J'ai toujours écrit par besoin. Même quand ça va assez bien, j'ai besoin d'écrire. Cet été j'ai discuté avec une ancienne blogueuse d'à peu près mon âge qui me disait que ça allait super bien dans sa vie actuellement et qu'elle n'écrivait plus trop. Moi, même quand ça va bien, j'écris. D'ailleurs, si je me fie à ma "météo intérieure" que je note chaque jour sur un calendrier – j'ai commencé ça pour voir s'il y a des cycles ou si mes émotions font juste le bordel à l'intérieur – les jours où ça va un peu mieux sont mes jours de congés, où j'ai pu écrire toute la journée, avancer sur mes projets. Je ne sais pas si c'est bon signe d'avoir une seule source de bonne humeur… Donc, j'ai toujours écrit par besoin, mais je crois que, actuellement, l'écriture est le seul truc dans lequel je ne doute pas : je suis sûre que je peux arriver à mener mes projets, à m'améliorer, que je suis à ma place, et que je suis compétente. Même à l'idée de prendre un chat, je doute, je me dis que je sais déjà pas m'occuper de moi – je fais pas le ménage toutes les semaines : j'écris ! – alors d'un autre petit être vivant… et que si ça se trouve il ne m'aimerait pas et qu'il serait pas heureux avec moi et qu'il vaut mieux pas que j'en prenne un. Et pourtant j'ai quand même contacté une asso pour voir si je pouvais pas devenir famille d'accueil. On verra bien… Bref.
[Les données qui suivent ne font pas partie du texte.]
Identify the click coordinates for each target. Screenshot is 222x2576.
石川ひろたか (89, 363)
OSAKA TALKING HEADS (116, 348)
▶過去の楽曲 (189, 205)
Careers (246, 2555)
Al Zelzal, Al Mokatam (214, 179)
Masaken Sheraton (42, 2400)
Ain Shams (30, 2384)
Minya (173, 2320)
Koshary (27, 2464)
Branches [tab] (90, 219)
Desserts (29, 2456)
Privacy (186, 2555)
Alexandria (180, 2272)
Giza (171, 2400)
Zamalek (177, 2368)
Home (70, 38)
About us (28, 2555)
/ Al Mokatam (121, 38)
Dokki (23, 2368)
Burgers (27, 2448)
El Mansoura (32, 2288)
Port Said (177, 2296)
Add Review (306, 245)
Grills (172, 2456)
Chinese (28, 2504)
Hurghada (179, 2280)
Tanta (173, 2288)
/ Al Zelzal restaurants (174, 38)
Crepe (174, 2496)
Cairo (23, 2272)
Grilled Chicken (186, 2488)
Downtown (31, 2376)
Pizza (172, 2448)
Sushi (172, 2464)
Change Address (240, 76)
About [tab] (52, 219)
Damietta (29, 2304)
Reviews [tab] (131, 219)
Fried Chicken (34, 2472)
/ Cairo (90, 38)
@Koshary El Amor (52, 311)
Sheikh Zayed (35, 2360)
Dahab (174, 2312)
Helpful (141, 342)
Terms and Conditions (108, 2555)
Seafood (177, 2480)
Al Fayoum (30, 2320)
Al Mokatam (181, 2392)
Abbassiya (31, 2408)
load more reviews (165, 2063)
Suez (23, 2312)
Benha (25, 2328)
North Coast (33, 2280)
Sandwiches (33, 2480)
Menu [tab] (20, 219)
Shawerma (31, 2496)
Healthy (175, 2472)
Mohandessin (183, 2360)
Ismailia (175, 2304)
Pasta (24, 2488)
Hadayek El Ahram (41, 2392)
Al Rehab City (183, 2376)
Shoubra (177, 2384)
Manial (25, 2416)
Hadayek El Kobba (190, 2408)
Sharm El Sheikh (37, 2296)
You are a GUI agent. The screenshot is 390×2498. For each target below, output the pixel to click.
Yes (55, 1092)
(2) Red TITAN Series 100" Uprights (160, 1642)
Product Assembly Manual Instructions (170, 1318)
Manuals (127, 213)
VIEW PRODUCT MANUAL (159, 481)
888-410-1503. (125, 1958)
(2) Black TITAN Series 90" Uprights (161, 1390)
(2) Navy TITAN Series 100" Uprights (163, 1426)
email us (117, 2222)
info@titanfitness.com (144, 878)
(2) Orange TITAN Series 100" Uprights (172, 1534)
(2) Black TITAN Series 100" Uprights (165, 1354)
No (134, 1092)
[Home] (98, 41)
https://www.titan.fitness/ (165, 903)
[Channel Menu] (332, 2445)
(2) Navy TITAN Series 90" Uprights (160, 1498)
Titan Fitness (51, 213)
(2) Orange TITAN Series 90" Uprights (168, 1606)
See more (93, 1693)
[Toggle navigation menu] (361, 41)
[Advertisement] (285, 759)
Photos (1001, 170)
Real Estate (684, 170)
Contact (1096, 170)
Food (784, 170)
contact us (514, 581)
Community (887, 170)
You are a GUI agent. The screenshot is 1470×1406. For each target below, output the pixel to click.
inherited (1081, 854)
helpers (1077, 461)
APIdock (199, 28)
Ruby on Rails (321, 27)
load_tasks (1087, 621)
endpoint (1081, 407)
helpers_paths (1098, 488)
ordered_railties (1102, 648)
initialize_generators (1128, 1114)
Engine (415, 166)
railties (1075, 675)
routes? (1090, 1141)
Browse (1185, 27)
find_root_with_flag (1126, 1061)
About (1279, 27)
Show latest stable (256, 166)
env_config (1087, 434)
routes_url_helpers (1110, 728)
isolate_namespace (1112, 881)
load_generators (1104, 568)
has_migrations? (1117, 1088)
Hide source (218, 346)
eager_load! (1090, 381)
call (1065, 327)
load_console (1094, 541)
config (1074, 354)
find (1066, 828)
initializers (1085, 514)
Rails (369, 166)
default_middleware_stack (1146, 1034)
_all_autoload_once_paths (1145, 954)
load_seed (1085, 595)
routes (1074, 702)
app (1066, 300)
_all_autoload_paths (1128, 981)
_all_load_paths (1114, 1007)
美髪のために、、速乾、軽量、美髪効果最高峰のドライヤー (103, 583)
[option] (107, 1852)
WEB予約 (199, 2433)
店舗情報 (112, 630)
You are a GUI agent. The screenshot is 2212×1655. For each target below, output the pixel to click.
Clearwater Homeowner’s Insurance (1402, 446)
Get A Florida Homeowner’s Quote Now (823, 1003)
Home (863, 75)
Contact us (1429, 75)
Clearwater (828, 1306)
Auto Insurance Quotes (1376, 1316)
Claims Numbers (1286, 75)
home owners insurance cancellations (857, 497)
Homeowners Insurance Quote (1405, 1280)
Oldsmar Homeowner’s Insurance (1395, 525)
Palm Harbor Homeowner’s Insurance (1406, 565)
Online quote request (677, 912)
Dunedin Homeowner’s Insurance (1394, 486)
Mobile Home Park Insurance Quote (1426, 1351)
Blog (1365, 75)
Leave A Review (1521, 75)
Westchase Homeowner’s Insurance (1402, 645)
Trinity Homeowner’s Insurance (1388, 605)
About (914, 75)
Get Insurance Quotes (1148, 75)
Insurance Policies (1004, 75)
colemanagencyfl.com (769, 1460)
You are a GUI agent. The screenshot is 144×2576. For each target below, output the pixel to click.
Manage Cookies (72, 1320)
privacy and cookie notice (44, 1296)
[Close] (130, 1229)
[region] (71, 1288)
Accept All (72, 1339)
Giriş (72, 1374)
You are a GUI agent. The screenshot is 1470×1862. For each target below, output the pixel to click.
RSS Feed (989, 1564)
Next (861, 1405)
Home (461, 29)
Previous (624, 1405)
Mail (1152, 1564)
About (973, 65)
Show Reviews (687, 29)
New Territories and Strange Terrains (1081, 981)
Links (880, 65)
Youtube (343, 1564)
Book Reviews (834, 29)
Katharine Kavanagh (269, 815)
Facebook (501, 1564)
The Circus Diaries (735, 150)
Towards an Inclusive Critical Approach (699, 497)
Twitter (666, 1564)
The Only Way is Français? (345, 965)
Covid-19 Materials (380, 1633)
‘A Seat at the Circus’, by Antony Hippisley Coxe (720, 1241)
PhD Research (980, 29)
Je crois que, actuellement, l'écriture c'est le seul truc qui me maintient "entière", pour lequel mes pensées ne s'effilochent pas trop. J'arrive même, en écrivant le soir, à rester concentrée sur ma tâche alors qu'au boulot je saute d'un truc à l'autre à longueurs de journées en finissant par : "ah oui, c'est vrai, je faisais ça !". C'est insupportable. Mes pensées sont déjà comme ça, ont déjà tendance à sauter de partout, à s'éparpiller dans des grands arbres et je dois me concentrer, surtout le soir, pour me dire : "mais je pensais à quoi déjà ? à oui, je réfléchissais là-dessus" et forcer mon esprit à se remettre sur les rails, alors mon boulot avec plein de trucs à faire en même temps et mon impossibilité de me cadrer toute seule ne font que renforcer mon sentiment de nullité et d'éparpillement. Parfois, ça me le fait aussi quand j'écris, et j'en suis encore plus frustrée. Parce que si je perds aussi ma capacité à me concentrer sur mon imaginaire, mes personnages, je ne donne pas cher de mon estime de moi (ni de ma productivité, du coup).

Je me raccroche à l'écriture comme je serre mes peluches dans mon lit la nuit. C'est le meilleur résumé que je puisse en faire, je pense.

Longtemps j'ai cru qu'il fallait forcément aller mal, avoir vécu des traumatismes, pour bien écrire. Quand j'étais au collège je m'étais fait cette idée. Au final je pense plutôt qu'il faut vivre des choses pour bien écrire. Je me demande si les dragons de pierre, dans L'Assassin royal de Robin Hobb, ne sont pas un peu une métaphore de ça : Vérité mets des souvenirs et des émotions dans le dragon de pierre qu'il taille pour lui donner vie. Je devrais sans doute sortir pour vivre des trucs, mais quand je sors je rate mon coup et je reviens plus désespérée que je suis partie… Je voudrais aller mieux mais je n'arrive pas à trouver le déclencheur dans le mécanisme. Je sais que je m'arcboute sur l'écriture mais j'ai l'impression que si je la lâche je vais tomber. Je suis un petit peu cassée dedans…

Tout cet article décousu pour dire que je ne publie pas trop sur le blog, et je lis vos blogs d'une manière très irrégulière parce que j'écris !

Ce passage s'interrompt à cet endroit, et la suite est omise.